Your instructions →
Check every line of the material below for the string "will", and return the ones that have it.

Recorded information →
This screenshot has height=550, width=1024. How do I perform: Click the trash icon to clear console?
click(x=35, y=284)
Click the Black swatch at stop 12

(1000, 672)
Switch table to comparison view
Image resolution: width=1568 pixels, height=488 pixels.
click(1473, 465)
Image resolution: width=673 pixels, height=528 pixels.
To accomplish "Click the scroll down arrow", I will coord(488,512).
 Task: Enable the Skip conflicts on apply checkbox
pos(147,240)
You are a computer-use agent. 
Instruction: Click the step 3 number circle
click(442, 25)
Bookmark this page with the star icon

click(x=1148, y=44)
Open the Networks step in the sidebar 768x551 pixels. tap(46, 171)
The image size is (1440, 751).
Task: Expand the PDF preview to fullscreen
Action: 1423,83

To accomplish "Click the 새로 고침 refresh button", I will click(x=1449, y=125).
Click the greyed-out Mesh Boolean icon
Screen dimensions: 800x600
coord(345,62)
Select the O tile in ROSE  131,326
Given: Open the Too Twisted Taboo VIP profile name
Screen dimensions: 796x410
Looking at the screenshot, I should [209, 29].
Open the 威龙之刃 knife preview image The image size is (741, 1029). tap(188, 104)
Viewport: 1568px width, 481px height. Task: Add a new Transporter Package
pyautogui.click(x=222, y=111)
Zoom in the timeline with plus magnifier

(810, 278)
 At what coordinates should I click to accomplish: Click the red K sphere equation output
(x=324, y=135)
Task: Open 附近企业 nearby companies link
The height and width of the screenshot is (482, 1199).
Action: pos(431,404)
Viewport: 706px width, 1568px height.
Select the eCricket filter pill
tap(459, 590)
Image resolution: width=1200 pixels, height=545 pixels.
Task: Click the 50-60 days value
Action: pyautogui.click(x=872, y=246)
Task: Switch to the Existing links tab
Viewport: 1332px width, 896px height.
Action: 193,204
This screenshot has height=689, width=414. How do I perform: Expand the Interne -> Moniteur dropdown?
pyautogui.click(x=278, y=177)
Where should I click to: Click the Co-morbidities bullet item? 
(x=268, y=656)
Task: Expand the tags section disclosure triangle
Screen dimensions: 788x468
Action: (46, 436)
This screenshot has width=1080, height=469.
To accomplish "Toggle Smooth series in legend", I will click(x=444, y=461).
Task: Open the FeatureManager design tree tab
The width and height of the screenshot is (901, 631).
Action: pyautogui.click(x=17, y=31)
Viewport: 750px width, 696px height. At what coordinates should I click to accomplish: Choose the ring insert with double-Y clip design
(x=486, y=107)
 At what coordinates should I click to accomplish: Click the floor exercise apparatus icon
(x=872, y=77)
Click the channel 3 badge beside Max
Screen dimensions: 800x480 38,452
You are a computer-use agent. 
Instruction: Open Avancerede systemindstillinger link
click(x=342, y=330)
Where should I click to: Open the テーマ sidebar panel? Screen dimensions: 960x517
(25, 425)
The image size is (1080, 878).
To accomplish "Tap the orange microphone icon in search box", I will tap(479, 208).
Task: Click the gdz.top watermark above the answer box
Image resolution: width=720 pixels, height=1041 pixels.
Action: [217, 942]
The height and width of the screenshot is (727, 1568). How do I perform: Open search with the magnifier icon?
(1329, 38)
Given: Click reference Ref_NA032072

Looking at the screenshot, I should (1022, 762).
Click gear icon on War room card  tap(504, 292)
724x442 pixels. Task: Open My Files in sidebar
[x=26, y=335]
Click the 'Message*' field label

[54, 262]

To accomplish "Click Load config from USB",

Reply →
To accomplish "Click the scroll down arrow", I will coord(488,512).
To accomplish "Click the 새로 고침 refresh button", I will click(x=1449, y=125).
To accomplish "Toggle Smooth series in legend", I will click(x=444, y=461).
To accomplish "Tap the orange microphone icon in search box", I will tap(479, 208).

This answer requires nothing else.